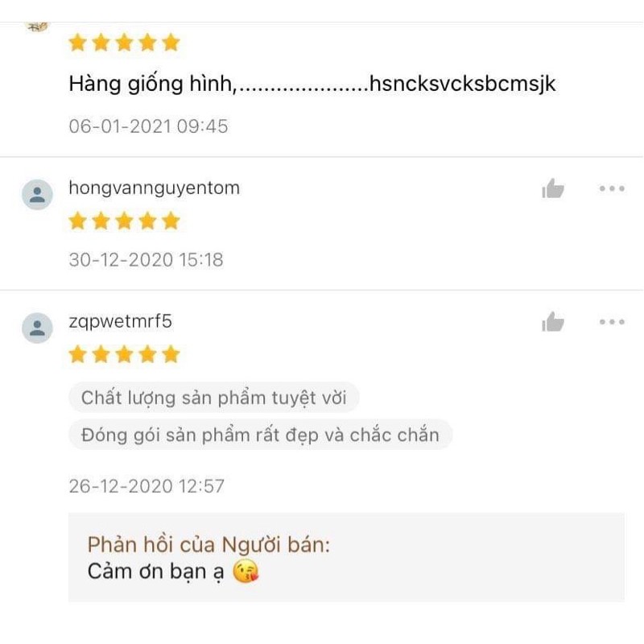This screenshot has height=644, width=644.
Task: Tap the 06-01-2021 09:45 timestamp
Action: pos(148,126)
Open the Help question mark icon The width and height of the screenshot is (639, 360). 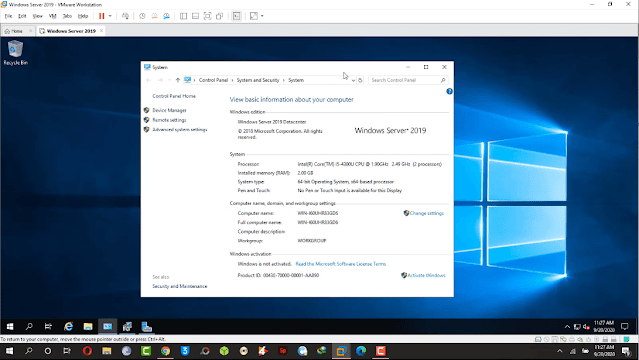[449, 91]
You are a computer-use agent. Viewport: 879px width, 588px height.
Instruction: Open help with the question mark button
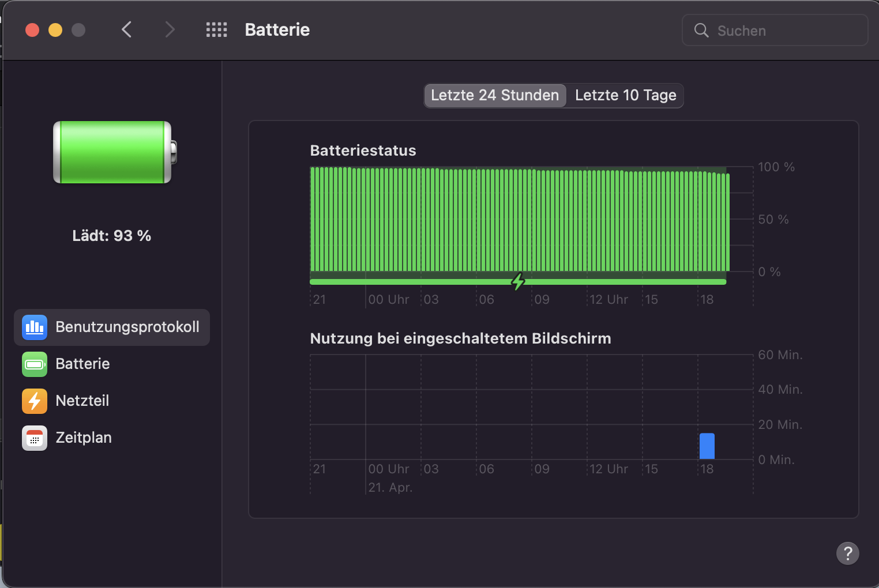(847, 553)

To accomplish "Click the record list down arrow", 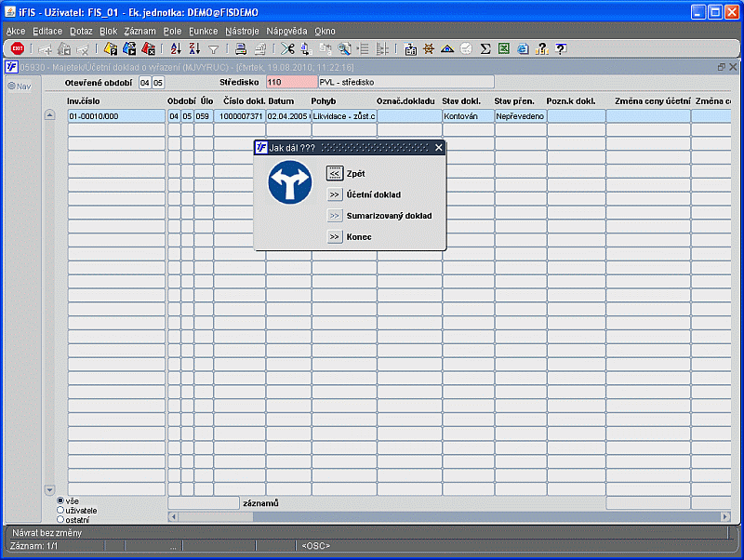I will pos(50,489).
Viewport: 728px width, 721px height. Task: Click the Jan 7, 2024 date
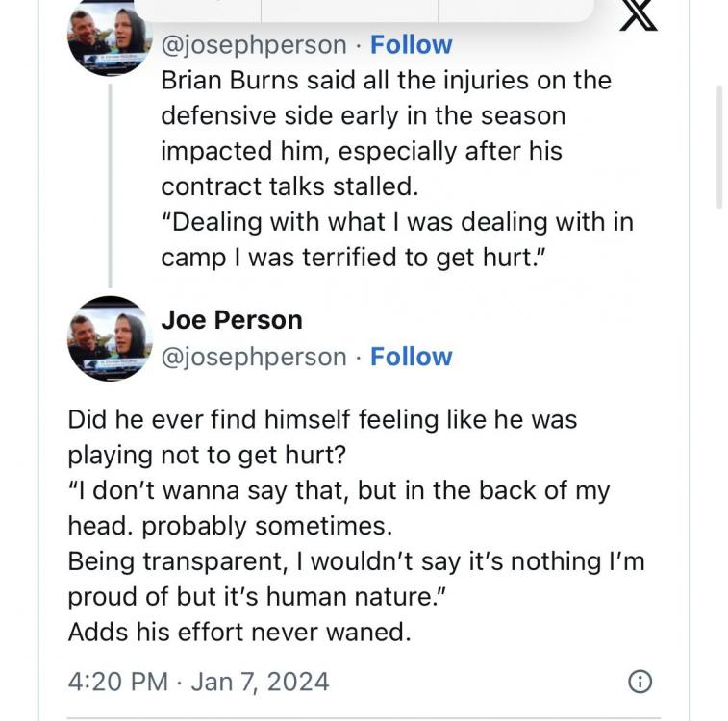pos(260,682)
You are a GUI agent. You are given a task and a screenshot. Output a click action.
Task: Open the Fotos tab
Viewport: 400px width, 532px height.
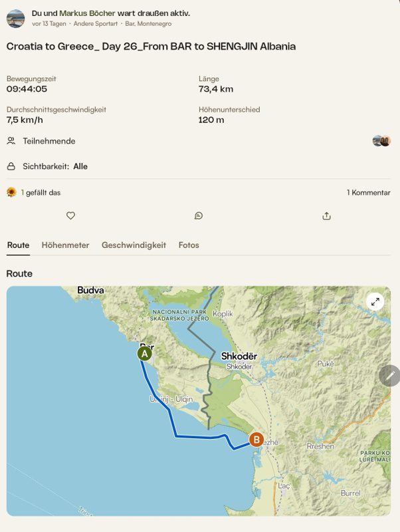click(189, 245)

- To do: Looking at the listing above, count every line in which the string "agent" appears, and give only that count.

- The completed task: 2